● **What to do**:
For this exercise, the lines from the one with "[Vos préférences en" through the end of the material below must be output exactly, without pictures.

**** Listed records ****

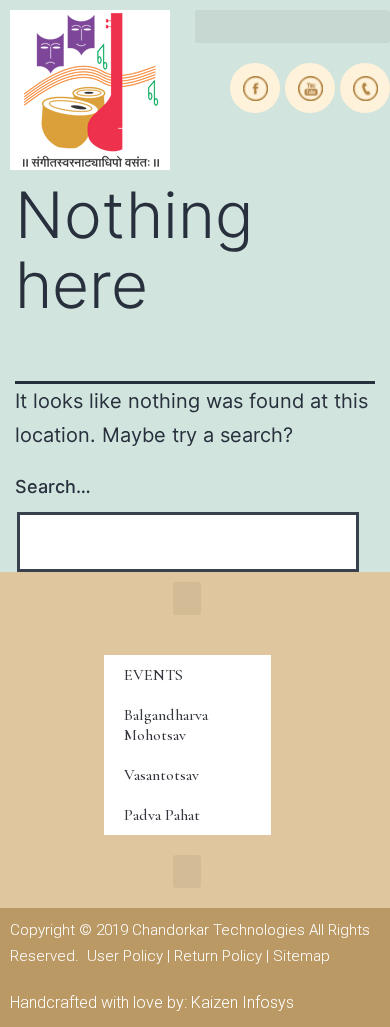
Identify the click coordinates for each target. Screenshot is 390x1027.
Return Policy (218, 956)
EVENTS (153, 675)
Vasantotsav (161, 775)
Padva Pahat (162, 815)
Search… (53, 486)
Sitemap (301, 956)
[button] (292, 26)
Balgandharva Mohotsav (166, 725)
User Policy (125, 956)
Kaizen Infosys (242, 1002)
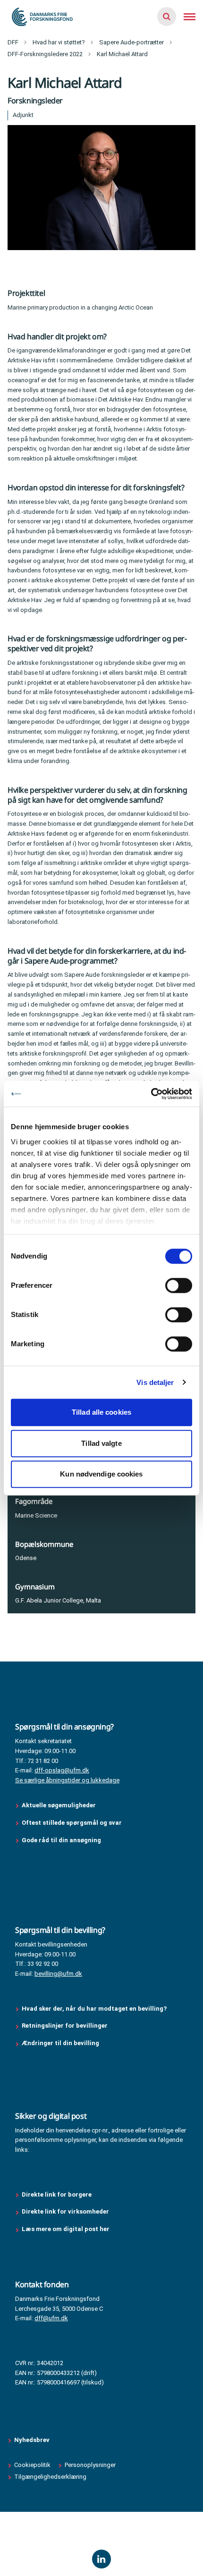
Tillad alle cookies (101, 1412)
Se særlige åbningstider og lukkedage (67, 1780)
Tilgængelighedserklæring (50, 2476)
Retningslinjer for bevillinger (65, 2025)
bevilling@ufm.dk (58, 1973)
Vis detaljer (155, 1382)
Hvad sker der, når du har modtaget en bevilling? (94, 2008)
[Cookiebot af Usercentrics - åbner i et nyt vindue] (151, 1094)
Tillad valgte (101, 1443)
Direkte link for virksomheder (65, 2211)
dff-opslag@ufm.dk (61, 1770)
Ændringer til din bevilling (61, 2043)
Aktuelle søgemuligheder (59, 1805)
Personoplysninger (90, 2464)
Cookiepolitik (32, 2464)
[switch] (178, 1285)
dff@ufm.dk (51, 2318)
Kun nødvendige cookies (101, 1474)
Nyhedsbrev (32, 2439)
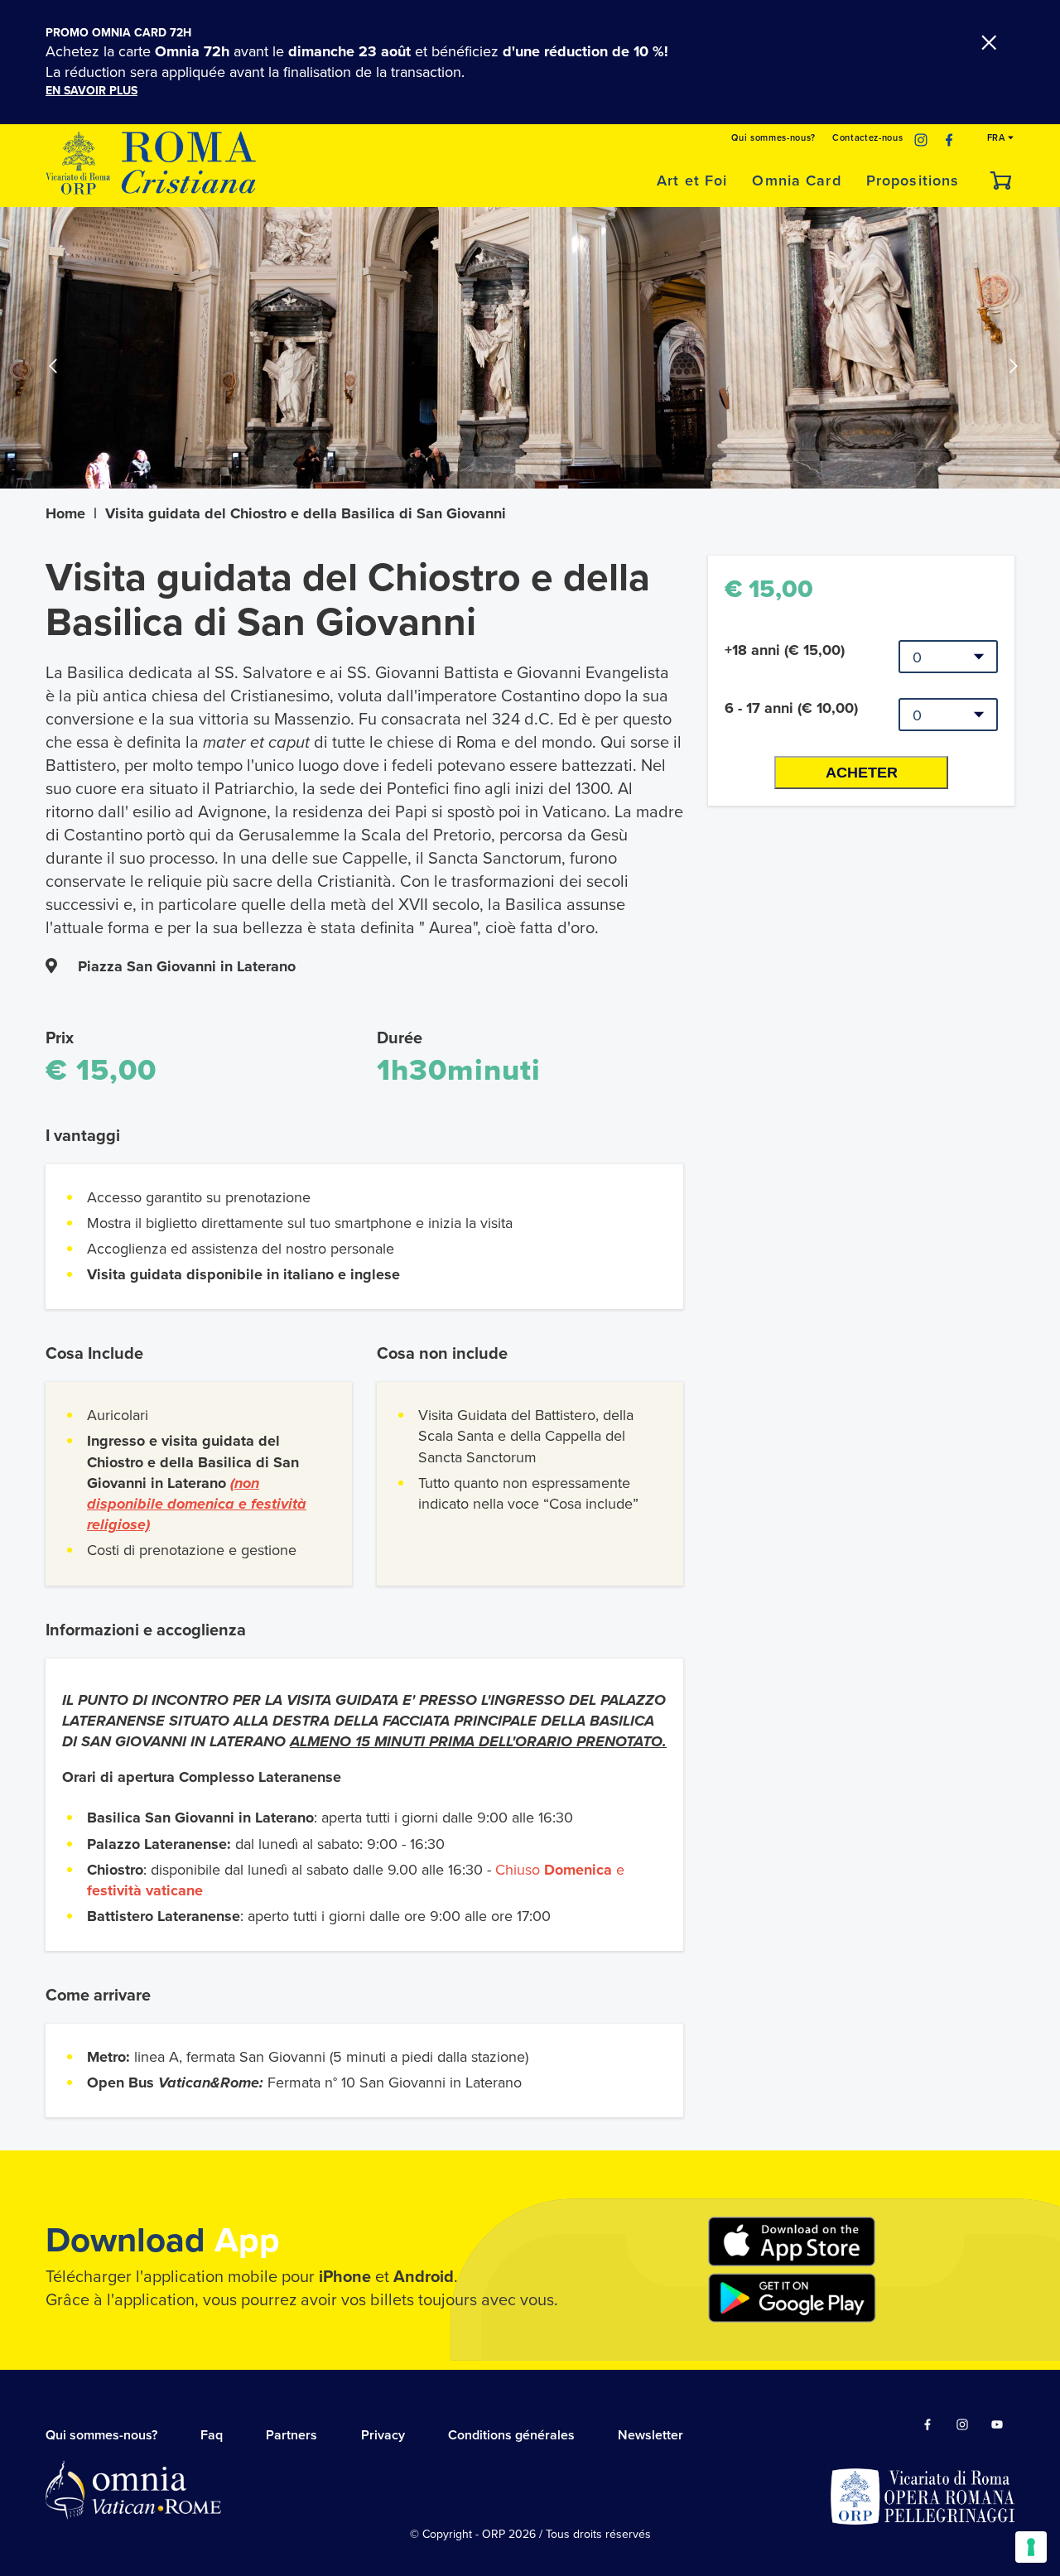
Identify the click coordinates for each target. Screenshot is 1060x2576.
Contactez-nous (867, 137)
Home (65, 513)
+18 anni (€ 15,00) (785, 650)
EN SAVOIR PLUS (91, 91)
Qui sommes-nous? (773, 137)
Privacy (383, 2435)
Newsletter (650, 2435)
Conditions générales (511, 2435)
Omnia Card (796, 180)
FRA (998, 137)
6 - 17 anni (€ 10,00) (791, 708)
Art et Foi (692, 180)
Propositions (913, 180)
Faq (211, 2435)
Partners (291, 2435)
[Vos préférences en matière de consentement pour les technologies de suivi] (1031, 2547)
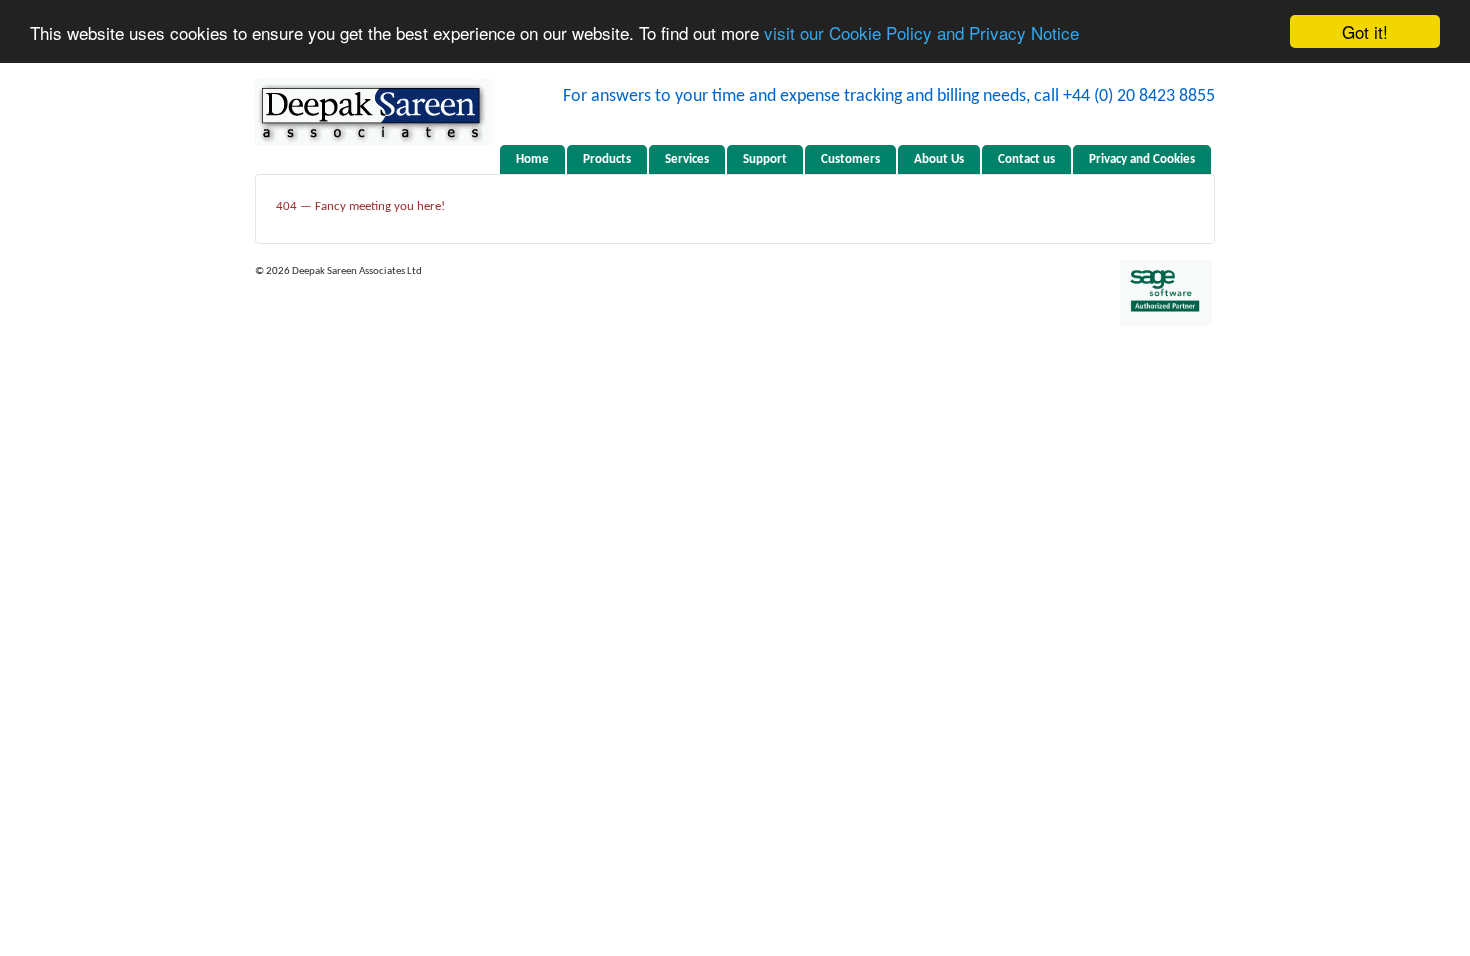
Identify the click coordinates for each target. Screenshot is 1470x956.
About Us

****

● **Solution below**:
[Vos préférences en matière de consentement pour les technologies de suivi] (1031, 2547)
Identify the click coordinates for each target. Screenshot is 1470x956.
About Us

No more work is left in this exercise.